> [Aim of the task]
Can you reproduce the stretch of the excerpt below from "Using a sufficient" through "the overall quality."?

> [Excerpt]
A systematic evaluation of whole genome amplification of bisulfite-modified DNA
1 Department of Molecular Psychiatry, Graduate School of Medicine, The University of Tokyo, 7-3-1 Hongo, Bunkyo-ku, Tokyo, 113-8655, Japan
2 Laboratory for Molecular Dynamics of Mental Disorders, RIKEN Brain Science Institute, 2-1 Hirosawa, Wako, Saitama, 351-0011, Japan
3 Department of Neuropsychiatry, Graduate School of Medicine, The University of Tokyo, 7-3-1 Hongo, Bunkyo-ku, Tokyo, 113-8655, Japan
Clinical Epigenetics 2012, 4:22 doi:10.1186/1868-7083-4-22Published: 22 November 2012
Studying DNA methylation profiles in detail should be the first step in epigenetic research. Although sodium bisulfite modification of genomic DNA is the gold standard method for DNA methylation analysis, this method results in the loss of the majority of the DNA material. Whole genome amplification (WGA) of bisulfite-modified DNA is expected to provide a rich source of materials, but its validity has not been thoroughly evaluated. In this study, we evaluated the extent of biased amplification in the WGA of bisulfite-modified DNA and the reproducibility of independent WGA reactions. We performed the multiple displacement amplification-based WGA separately three times. Each experiment included two reactions using 10 or 50 ng of bisulfite-modified DNA as template. DNA methylation levels were compared between WGA products and original bisulfite-modified DNA at about 450,000 CpG sites.
Using a sufficient amount of bisulfite-modified DNA for WGA was critical for downstream application. The considerable deviations from original bisulfite-modified DNA were found in the middle range of DNA methylation levels. Distribution of hyper- and hypomethylation were equal, which suggested that the deviation at each CpG site occurred randomly. Averaging the data from independently amplified WGA products dramatically improved the overall quality.
WGA of bisulfite-modified DNA could be a valuable tool for epigenetic research, but careful experimental design and data interpretation are required.

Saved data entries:
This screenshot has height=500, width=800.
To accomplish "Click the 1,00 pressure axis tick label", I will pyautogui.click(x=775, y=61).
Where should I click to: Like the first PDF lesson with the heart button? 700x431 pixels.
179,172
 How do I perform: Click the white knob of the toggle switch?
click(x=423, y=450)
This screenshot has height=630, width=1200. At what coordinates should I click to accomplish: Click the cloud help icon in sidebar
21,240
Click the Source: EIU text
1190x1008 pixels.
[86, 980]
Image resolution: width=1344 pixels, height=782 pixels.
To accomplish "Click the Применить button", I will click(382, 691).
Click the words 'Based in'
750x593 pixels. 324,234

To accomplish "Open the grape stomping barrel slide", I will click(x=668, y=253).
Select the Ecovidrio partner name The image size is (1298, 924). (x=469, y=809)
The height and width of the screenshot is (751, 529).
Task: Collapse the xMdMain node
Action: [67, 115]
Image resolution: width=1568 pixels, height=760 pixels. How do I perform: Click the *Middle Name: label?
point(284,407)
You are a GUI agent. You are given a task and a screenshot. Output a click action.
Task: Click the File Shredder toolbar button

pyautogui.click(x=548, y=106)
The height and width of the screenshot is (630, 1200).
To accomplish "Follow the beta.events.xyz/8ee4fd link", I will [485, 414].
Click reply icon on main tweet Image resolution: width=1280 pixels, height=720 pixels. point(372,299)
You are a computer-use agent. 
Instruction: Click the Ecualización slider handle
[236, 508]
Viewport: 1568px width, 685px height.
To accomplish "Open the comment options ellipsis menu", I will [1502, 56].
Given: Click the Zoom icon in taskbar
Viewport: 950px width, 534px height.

> [Answer for this exercise]
Using a sufficient amount of bisulfite-modified DNA for WGA was critical for downstream application. The considerable deviations from original bisulfite-modified DNA were found in the middle range of DNA methylation levels. Distribution of hyper- and hypomethylation were equal, which suggested that the deviation at each CpG site occurred randomly. Averaging the data from independently amplified WGA products dramatically improved the overall quality.